Segment Open

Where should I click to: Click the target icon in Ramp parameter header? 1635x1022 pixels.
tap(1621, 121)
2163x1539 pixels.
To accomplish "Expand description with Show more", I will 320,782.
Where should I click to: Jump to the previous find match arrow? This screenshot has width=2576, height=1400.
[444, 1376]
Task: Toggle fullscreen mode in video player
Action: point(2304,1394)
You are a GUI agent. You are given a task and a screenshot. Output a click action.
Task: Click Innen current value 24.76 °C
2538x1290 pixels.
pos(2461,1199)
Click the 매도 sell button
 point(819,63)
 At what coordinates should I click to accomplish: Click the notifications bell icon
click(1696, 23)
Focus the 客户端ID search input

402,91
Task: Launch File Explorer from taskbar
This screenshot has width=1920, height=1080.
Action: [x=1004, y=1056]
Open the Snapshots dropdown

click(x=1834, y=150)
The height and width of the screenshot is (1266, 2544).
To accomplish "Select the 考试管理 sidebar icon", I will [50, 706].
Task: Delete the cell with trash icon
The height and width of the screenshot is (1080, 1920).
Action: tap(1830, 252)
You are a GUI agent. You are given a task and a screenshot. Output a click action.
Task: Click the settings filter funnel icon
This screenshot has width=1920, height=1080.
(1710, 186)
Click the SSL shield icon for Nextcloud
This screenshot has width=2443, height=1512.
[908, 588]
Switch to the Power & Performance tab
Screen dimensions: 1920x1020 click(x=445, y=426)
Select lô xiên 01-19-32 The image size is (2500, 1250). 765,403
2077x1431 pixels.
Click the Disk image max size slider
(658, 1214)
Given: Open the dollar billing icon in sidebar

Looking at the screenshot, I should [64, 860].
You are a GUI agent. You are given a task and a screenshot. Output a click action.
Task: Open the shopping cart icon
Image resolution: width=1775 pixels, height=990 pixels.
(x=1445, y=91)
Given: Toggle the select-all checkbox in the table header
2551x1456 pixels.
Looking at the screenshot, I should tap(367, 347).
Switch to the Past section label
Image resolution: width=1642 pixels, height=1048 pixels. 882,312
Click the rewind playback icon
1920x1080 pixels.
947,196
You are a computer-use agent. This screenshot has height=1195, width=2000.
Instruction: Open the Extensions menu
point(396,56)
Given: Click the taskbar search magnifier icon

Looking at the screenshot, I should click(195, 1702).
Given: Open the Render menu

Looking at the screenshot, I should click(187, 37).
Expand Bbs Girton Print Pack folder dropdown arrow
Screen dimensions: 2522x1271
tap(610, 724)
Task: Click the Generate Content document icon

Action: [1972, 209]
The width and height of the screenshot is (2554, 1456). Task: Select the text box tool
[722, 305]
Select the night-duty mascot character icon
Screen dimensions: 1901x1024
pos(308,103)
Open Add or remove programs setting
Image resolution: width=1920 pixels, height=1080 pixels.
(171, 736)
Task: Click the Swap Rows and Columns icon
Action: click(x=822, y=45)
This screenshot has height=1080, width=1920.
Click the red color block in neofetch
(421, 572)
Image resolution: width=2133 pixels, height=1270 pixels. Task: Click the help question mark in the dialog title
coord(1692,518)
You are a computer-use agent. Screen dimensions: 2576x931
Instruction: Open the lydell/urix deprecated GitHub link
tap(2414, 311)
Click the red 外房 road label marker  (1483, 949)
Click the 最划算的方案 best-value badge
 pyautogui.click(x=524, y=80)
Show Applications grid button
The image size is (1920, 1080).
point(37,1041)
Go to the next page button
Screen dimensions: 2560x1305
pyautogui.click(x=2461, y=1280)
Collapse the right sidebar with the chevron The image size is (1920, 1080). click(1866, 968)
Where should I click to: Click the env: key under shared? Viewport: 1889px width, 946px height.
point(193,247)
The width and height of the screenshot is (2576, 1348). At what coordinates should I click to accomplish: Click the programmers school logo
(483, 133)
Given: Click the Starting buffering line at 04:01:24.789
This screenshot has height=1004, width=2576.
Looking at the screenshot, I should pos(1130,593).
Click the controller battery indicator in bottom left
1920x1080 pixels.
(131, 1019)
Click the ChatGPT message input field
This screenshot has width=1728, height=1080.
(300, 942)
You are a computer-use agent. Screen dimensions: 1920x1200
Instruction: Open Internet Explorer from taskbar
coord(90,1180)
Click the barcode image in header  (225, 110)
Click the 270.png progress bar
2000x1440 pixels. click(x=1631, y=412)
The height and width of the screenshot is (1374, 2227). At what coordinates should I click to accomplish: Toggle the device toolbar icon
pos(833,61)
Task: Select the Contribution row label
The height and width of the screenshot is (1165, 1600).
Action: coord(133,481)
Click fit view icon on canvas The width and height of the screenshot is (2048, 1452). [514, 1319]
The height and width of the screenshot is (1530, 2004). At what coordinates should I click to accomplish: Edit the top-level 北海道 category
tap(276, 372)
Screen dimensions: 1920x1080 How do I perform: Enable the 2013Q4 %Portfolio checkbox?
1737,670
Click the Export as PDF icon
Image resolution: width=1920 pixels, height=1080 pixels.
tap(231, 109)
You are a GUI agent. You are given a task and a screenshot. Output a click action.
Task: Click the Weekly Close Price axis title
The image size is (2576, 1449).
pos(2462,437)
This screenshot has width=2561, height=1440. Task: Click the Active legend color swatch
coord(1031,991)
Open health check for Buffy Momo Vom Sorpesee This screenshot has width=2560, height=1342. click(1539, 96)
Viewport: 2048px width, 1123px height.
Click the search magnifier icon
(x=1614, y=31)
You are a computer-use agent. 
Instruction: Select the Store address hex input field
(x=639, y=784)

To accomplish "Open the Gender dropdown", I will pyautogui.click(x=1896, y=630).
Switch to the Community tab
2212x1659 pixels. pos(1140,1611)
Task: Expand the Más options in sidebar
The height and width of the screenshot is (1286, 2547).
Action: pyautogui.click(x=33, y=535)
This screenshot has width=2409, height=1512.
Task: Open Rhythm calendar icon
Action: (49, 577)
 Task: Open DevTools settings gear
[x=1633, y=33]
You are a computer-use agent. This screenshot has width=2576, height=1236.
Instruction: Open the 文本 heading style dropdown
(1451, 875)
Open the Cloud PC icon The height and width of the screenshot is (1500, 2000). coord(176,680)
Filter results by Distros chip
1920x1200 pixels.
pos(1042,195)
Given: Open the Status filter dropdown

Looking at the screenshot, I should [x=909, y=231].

Segment Closed

_Work instruction_.
In the records above, which lines hold the string "computer"? Copy each one.

_Task response_.
You are a computer-use agent. This screenshot has height=1195, width=2000.
You are a computer-use agent. Screen dimensions: 2576x931
You are a computer-use agent. Screen dimensions: 1920x1200
You are a computer-use agent. 
You are a computer-use agent. This screenshot has width=2576, height=1236.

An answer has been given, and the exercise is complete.